Photo Tips for CHCs

The Medallion featured some photography tips for County Historical Commission (CHC) appointees. We want our pictures to document projects and events in ways that will help others see the value of preservation.

We have created five photo tips webpages that address a variety of picture-taking challenges. This first page discusses framing interior event photos.

Take Another Look

Let's consider people in pictures. Action shots are great if you have a good camera and know how to capture the excitement of a moment. However, when we try to photograph people in motion, we usually end up with blurry pictures or images that provide little context for what is actually happening. Here's an example.

THC's History Programs Division held a luncheon for Sarah McCleskey, historian for the Texas Historical Markers Program, to celebrate the upcoming birth of her son, Anson. Below is a picture of Sarah and fellow historian, Linda Henderson, as they fill their plates.

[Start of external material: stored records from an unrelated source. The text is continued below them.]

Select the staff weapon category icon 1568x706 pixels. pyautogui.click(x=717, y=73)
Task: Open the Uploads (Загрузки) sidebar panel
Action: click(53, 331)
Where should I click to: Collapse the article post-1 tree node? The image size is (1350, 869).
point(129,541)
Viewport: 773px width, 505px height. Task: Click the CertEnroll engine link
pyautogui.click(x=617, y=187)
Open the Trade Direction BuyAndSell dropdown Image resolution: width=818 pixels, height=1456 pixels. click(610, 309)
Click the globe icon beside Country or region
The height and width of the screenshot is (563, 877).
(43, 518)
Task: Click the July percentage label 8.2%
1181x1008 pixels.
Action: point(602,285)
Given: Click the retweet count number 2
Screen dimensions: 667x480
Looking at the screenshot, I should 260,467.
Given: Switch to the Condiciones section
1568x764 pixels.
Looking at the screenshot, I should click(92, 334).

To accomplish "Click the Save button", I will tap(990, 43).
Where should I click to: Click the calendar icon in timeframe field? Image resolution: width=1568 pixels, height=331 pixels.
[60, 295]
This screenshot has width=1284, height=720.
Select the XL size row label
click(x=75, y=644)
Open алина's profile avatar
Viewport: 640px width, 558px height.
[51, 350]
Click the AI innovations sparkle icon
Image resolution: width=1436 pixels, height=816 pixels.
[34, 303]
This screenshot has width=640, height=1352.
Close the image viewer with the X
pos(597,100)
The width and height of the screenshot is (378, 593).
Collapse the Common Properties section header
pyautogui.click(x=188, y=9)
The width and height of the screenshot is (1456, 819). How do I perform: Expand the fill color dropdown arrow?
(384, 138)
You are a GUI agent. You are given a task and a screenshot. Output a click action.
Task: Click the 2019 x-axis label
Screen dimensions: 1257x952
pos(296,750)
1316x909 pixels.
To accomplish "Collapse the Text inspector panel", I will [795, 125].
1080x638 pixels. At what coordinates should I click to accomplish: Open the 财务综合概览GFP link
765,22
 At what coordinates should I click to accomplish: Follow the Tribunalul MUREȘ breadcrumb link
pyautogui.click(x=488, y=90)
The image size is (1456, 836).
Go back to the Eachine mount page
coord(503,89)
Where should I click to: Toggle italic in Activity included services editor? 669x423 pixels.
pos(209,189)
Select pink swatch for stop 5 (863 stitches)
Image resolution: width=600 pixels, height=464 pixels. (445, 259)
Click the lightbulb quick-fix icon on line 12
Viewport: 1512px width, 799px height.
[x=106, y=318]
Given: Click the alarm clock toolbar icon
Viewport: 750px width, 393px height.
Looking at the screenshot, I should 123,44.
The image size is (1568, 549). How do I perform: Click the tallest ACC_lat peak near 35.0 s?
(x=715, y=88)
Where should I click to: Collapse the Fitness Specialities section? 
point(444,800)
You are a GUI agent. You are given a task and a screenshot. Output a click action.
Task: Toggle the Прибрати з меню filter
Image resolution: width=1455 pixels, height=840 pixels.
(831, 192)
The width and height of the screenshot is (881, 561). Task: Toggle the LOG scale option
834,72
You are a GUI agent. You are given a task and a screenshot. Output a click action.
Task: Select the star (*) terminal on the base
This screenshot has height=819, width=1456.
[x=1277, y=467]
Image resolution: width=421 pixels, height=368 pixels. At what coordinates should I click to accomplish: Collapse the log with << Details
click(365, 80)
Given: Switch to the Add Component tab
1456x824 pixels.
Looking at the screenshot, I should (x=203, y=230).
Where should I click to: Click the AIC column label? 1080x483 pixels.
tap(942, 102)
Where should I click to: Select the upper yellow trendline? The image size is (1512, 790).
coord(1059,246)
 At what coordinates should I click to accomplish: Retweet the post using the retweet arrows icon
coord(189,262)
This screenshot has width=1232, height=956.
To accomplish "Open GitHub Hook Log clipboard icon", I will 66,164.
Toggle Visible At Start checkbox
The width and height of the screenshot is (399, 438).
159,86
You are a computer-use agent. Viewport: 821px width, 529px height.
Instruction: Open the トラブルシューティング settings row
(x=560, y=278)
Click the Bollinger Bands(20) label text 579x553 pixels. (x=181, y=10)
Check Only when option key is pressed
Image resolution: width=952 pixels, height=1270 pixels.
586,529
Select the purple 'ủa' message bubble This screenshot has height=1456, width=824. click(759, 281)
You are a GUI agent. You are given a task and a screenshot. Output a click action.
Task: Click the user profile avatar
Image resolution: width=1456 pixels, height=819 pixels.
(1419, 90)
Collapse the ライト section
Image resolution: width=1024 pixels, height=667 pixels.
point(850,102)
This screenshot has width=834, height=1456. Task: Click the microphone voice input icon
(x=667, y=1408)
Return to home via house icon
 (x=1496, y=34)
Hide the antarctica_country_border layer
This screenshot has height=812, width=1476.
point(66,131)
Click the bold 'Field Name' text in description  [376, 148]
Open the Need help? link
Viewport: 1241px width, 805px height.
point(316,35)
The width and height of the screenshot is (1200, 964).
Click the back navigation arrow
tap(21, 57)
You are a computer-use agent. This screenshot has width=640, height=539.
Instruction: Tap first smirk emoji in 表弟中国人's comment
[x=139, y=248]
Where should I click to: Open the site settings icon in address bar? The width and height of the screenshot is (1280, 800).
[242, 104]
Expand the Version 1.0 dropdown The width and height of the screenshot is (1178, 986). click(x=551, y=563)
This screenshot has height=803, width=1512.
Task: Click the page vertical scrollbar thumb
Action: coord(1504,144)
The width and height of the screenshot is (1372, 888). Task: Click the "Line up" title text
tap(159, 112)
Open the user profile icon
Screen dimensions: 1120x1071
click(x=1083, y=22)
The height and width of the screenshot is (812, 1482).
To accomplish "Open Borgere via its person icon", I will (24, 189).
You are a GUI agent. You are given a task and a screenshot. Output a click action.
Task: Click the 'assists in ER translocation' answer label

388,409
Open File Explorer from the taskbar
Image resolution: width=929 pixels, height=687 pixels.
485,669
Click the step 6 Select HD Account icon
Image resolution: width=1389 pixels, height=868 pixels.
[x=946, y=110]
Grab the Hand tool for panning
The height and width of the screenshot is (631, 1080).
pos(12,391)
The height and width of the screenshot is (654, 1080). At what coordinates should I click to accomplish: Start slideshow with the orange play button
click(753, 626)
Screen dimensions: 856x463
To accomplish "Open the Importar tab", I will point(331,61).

Not exactly a keeper, right? Sarah is blurry, the light from the window is overpowering, the focal point is the toaster oven, and Linda . . . well, Linda doesn't know we posted this picture of her.

So, we asked them to pose for us. Much better! Background isn't very festive but we have sweet, happy smiles.

What can you do to improve the background of your picture if its setting is less than desirable? You can always ask people to move to a more picturesque location or try changing the angles used to take the picture.

Here is a picture of Sarah's magically delicious punch--beautiful punch bowl and a very pretty table cloth. Downside? There's a dirty air vent in the background.

We easily could have moved the table while setting up but our priority wasn't presentation since this was a simple office party. If you are planning an event to showcase your preservation accomplishments, you'll want to spend time staging the event for set up, sight lines, and circulation.

Here's an image of the dessert table; the picture was taken from up above and aimed down to avoid the unattractive surroundings. The subject matter isn't particularly interesting (unless you're a cheesecake fan) but the picture illustrates how experimenting with various angles may mask unsightly surroundings and make a picture a bit more interesting.